Orchestrating privacy-protected big data analyses of data from different resources with R and DataSHIELD
2021-01-19
Welcome
This is the website for a book that provides users with some common workflows for the non-disclosive analysis of biomedical data with R and DataSHIELD from different resources. This book will teach you how to use the resourcer R package to perform any statistcal analysis from different studies having data in different formats (e.g., CSV, SPSS, R class, …). In particular, we focus on illustrating how to deal with Big Data by providing several examples from omic and geographical settings. To this end, we use cutting-edge Bioconductor tools to perform transcriptomic, epigenomic and genomic data analyses. Serveral R packages are used to perform analysis of geospatial data. We also provide examples of how performing non-disclosive analyses using secure SHELL commands by allowing the use of specific software that properly deals with Big Data outside R. This material serves as an online companion for the manuscript “Orchestrating non-disclosive big data analyses of shared data from different resources with R and DataSHIELD”.

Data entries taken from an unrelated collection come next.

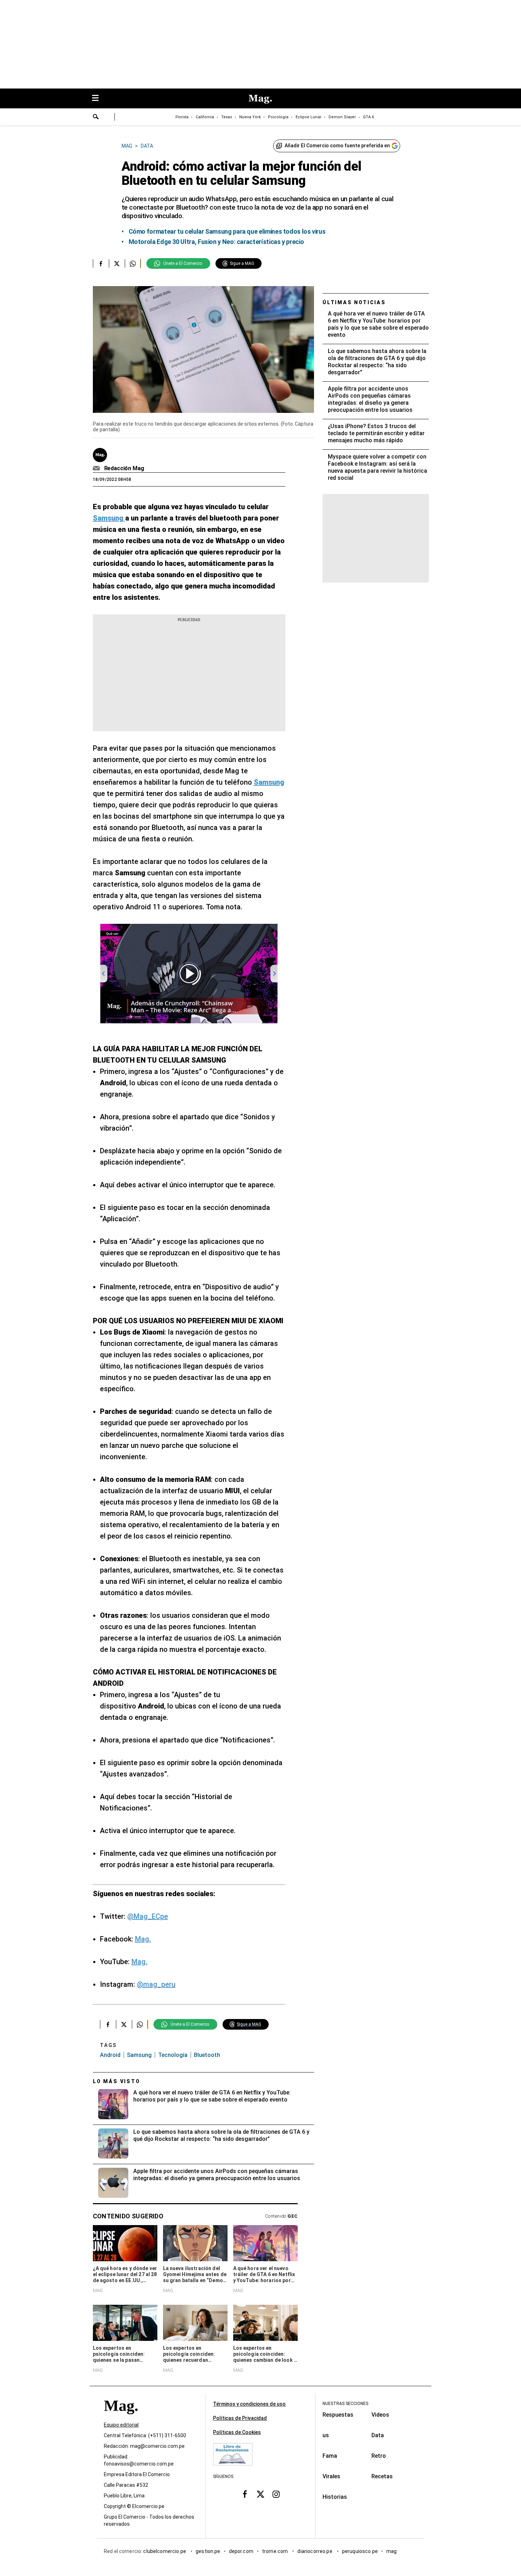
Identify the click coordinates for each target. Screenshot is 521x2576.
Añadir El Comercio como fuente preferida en (337, 145)
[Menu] (99, 98)
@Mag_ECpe (147, 1916)
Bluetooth (207, 2055)
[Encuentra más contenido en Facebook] (101, 263)
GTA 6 (368, 117)
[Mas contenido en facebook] (245, 2494)
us (326, 2435)
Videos (380, 2414)
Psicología (278, 117)
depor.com (241, 2551)
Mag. (143, 1939)
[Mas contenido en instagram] (276, 2494)
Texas (226, 117)
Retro (378, 2455)
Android (110, 2055)
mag (391, 2551)
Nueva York (250, 117)
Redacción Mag (124, 468)
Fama (330, 2455)
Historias (335, 2496)
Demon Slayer (342, 117)
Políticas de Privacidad (240, 2418)
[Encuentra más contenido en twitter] (117, 263)
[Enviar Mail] (97, 468)
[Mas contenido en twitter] (260, 2494)
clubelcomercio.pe (165, 2551)
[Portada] (121, 2418)
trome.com (275, 2551)
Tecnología (172, 2055)
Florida (182, 117)
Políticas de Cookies (237, 2432)
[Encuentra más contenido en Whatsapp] (133, 263)
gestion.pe (208, 2551)
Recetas (382, 2476)
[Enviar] (96, 117)
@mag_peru (156, 1984)
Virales (331, 2476)
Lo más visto (116, 2081)
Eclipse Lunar (308, 117)
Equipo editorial (121, 2425)
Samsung (139, 2055)
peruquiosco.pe (360, 2551)
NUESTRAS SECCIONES (345, 2403)
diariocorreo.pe (315, 2551)
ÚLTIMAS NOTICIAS (354, 302)
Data (377, 2435)
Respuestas (338, 2414)
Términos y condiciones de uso (249, 2404)
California (205, 117)
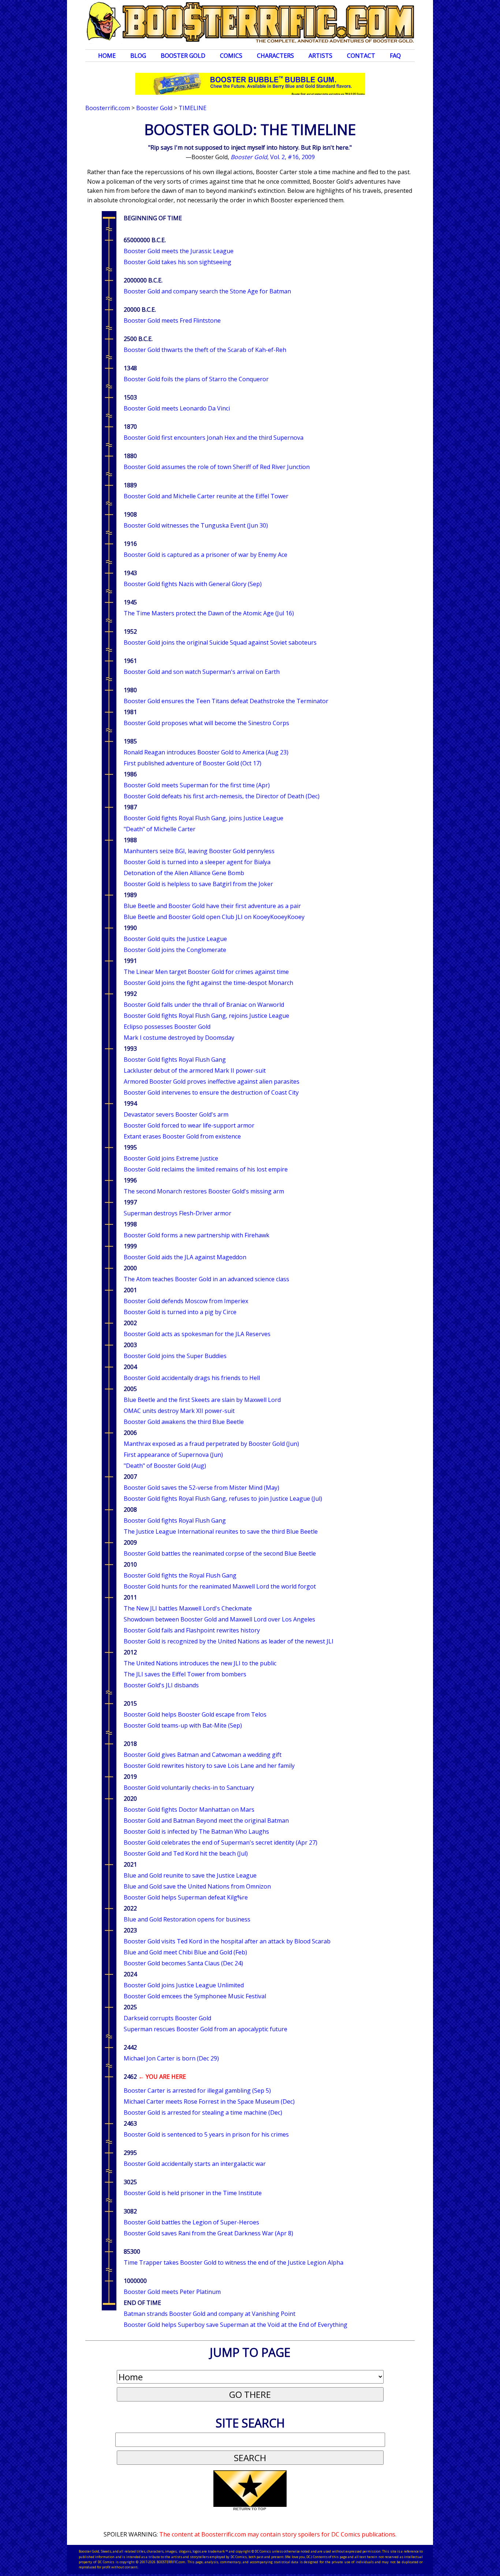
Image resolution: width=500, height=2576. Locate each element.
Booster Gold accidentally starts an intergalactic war (195, 2164)
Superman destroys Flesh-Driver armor (177, 1213)
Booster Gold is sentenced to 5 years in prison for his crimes (206, 2134)
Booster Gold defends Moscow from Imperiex (186, 1301)
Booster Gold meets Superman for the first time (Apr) (197, 785)
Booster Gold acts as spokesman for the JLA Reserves (197, 1334)
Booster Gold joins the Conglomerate (175, 950)
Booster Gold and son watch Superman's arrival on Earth (202, 672)
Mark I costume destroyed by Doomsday (179, 1038)
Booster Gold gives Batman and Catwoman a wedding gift (202, 1755)
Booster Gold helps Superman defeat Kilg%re (186, 1897)
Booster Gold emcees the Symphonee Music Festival (195, 1996)
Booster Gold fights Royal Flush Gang (175, 1059)
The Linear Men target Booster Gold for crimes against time (206, 972)
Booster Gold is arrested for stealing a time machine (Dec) (203, 2112)
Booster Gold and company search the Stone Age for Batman (207, 291)
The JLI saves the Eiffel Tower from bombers (185, 1674)
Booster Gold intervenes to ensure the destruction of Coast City (211, 1092)
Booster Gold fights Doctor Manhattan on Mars (189, 1810)
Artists (320, 56)
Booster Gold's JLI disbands (161, 1685)
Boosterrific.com (107, 108)
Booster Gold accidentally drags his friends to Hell (192, 1378)
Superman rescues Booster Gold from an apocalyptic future (205, 2029)
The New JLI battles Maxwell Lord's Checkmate (188, 1608)
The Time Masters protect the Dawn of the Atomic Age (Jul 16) (209, 613)
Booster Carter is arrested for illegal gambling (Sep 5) (197, 2090)
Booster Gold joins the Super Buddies (175, 1356)
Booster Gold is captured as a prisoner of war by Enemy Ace (205, 555)
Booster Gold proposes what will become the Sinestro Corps (206, 723)
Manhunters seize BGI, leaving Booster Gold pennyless (199, 851)
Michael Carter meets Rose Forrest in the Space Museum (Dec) (209, 2101)
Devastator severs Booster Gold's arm (176, 1114)
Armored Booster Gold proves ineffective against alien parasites (211, 1081)
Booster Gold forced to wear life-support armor (189, 1125)
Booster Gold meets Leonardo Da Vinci (177, 408)
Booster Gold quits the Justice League (175, 939)
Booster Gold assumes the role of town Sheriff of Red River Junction (217, 467)
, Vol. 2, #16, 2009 (273, 157)
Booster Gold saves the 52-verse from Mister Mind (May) (201, 1488)
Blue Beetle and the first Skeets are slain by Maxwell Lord (202, 1400)
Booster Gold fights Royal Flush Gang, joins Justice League (203, 818)
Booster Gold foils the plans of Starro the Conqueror (196, 379)
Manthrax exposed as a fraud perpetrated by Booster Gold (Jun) (211, 1444)
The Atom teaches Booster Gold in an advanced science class (206, 1279)
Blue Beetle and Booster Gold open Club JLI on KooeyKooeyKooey (214, 917)
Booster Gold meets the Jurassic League (179, 251)
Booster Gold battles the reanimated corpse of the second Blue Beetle (220, 1553)
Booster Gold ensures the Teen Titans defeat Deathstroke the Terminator (226, 701)
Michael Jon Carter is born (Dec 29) (171, 2058)
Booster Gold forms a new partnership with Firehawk (196, 1235)
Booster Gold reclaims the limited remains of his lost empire (206, 1169)
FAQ (395, 56)
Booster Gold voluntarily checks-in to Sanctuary (189, 1788)
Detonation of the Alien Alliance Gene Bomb (184, 873)
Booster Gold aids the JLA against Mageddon (185, 1257)
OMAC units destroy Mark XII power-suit (179, 1411)
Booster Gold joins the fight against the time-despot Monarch (208, 983)
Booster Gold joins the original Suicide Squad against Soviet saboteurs (220, 642)
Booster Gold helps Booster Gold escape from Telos (195, 1714)
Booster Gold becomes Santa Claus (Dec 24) (183, 1963)
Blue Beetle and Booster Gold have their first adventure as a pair (212, 906)
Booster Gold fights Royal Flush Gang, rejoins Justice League (206, 1016)
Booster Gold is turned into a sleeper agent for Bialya (197, 862)
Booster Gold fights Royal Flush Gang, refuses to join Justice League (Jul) (223, 1499)
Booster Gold (183, 56)
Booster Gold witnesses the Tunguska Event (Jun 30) (196, 525)
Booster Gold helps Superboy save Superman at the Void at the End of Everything (235, 2325)
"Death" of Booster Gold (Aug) (165, 1466)
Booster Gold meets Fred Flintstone (172, 320)
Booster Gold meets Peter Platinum (172, 2292)
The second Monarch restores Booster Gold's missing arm (204, 1191)
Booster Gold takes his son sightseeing (177, 262)
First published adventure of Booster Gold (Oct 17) (192, 763)
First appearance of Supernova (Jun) (173, 1455)
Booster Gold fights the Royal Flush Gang (180, 1575)
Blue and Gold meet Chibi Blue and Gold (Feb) (185, 1952)
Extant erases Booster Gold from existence (182, 1136)
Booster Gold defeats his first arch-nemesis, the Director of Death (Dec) (222, 796)
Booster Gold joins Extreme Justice (171, 1158)
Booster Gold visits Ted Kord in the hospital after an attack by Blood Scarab (227, 1941)
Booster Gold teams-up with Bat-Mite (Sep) (183, 1725)
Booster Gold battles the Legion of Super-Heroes (191, 2222)
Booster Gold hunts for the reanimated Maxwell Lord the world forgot (220, 1586)
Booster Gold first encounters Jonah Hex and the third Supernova (213, 438)
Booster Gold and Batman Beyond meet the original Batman (206, 1820)
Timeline (192, 108)
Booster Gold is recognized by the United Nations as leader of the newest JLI (228, 1641)
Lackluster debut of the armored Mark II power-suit (195, 1070)
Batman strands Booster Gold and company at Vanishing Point (209, 2314)
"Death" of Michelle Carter (159, 829)
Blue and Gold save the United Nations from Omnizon (197, 1886)
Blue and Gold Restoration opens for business (187, 1919)
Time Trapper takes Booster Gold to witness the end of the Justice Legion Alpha (233, 2262)
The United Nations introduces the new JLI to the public (200, 1663)
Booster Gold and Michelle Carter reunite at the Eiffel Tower (206, 496)
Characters (275, 56)
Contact (361, 56)
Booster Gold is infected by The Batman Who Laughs (196, 1831)
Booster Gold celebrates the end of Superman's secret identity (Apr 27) (220, 1842)
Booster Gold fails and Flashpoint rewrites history (192, 1630)
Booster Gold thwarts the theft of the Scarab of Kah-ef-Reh (205, 350)
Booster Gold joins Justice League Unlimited (184, 1985)
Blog (138, 56)
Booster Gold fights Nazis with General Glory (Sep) (193, 584)
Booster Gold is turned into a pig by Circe (180, 1312)
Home (107, 56)
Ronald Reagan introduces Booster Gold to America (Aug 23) (206, 752)
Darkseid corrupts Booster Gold (167, 2018)
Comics (231, 56)
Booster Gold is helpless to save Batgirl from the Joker (198, 884)
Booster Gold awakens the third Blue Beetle (184, 1422)
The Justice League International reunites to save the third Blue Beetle (221, 1531)
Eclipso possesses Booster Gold (167, 1027)
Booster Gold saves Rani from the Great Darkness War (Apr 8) (208, 2233)
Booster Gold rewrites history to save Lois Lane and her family (209, 1766)
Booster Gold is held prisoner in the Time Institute (193, 2193)
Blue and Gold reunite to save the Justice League (190, 1875)
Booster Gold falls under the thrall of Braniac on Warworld (204, 1005)
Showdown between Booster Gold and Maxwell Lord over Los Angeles (219, 1619)
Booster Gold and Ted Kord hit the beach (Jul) (186, 1853)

While we focus here in genomic and geospatial data, dozens of data analysis aplications interested in performing non-disclosive analysis having data in any specific format could be carried out. By learning the grammar of DataSHIELD workflows, we hope to provide you a starting point for the exploration of your own data, whether it be omic, geospatial or otherwise.
This book is organized into five parts. In the Preamble, we introduce the book, provides a tutorial for key data infrastructure useful for omic and geospatial data and a general overview for learning how Opal and DataSHIELD allows performing non-disclosive data analyses from multiple studies simultaneously. So far, DataSHIELD uses tables from repository data in Opal which have some limitations to perfom Big Data analyses.
The second part, Focus Topic, dive into information for non-disclosive analyses using any type of resource which is one of the key advances provided in this work. It allow, among others, perform big data analyses using genomic or geospatial information where thousand of sensitive data have to be managed.
The third part, Resources Extensions, provides examples illustrating how to extend existing resources. We describe how to create functions to deal with omic data in Variant Calling Format (VCF files) which specifies the format of a text file used in bioinformatics for storing gene sequence variations. It also shows how to perform genomic data analysis using secure shell commands. This can be consider as an illustrative example for using shell programs to perform Big Data analyses that could be extend to other frameworks of Big Data such as “Apache Spark”.
The fourth part, Workflows, provides primarily code detailing the analysis of various datasets throughout the book. Initially, we provide examples from transcriptomic, epigenomic and genomic association studies, as well as examples linking geospatial data where data confidentiality is an important issue. Exposome data analysis has also been added as another example of using resources.
The fifth part, Developers, provides information about how to develop DataSHIELD packages using specific R packages devoted to Big Data analyses as well as using shell programs. It also provides some useful trips and trick that developers or end users may face when using our proposed infrastructure. Technical questions raised by one of the reviewers when submitting the paper to Plos Comp Biol are also available in another chapter.
Finally, the Appendix highlights our contributors.